Supplied records:
===
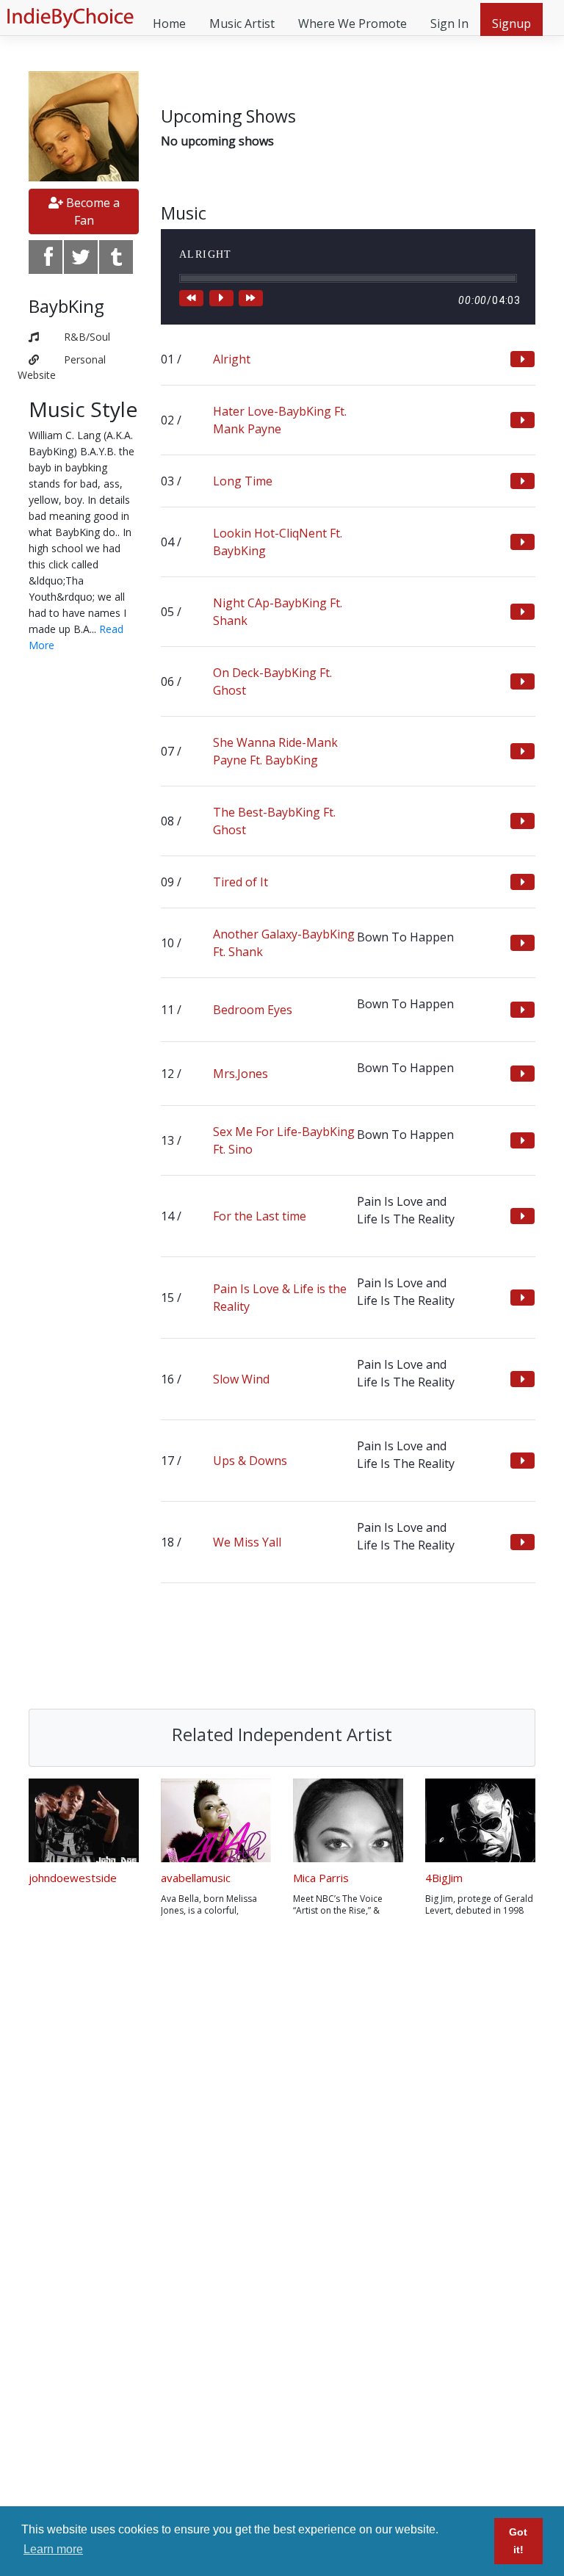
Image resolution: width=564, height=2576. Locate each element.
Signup (511, 23)
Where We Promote (352, 23)
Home (169, 23)
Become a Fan (91, 211)
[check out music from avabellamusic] (216, 1820)
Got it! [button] (518, 2540)
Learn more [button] (53, 2549)
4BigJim (444, 1877)
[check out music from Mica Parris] (348, 1820)
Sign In (449, 23)
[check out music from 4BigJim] (480, 1820)
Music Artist (242, 23)
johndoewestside (73, 1877)
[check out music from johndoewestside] (84, 1820)
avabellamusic (196, 1877)
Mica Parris (321, 1877)
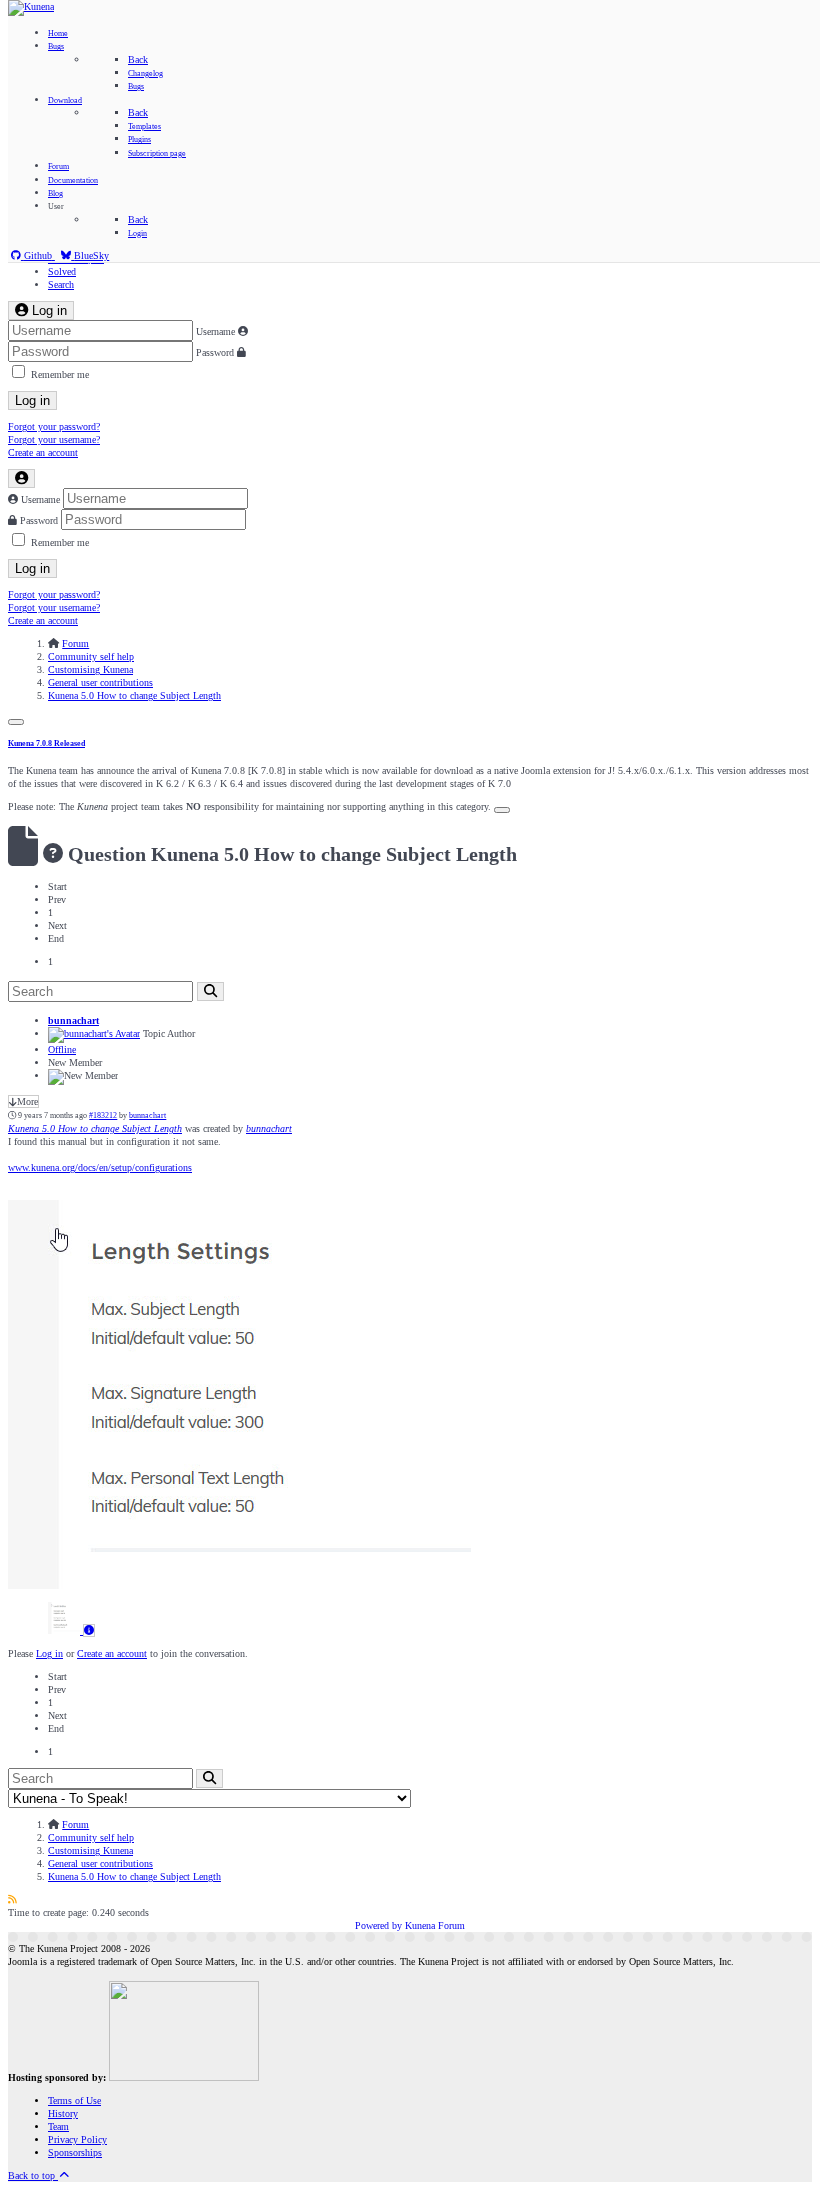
===
Task to carry out:
Exactly as they stand, retype all the entries, but omit the pictures.

Answer space:
Image resolution: width=564, height=2576. Locate each element.
Signup (511, 23)
Where We Promote (352, 23)
Home (169, 23)
Become a Fan (91, 211)
[check out music from avabellamusic] (216, 1820)
Got it! [button] (518, 2540)
Learn more [button] (53, 2549)
4BigJim (444, 1877)
[check out music from Mica Parris] (348, 1820)
Sign In (449, 23)
[check out music from 4BigJim] (480, 1820)
Music Artist (242, 23)
johndoewestside (73, 1877)
[check out music from johndoewestside] (84, 1820)
avabellamusic (196, 1877)
Mica Parris (321, 1877)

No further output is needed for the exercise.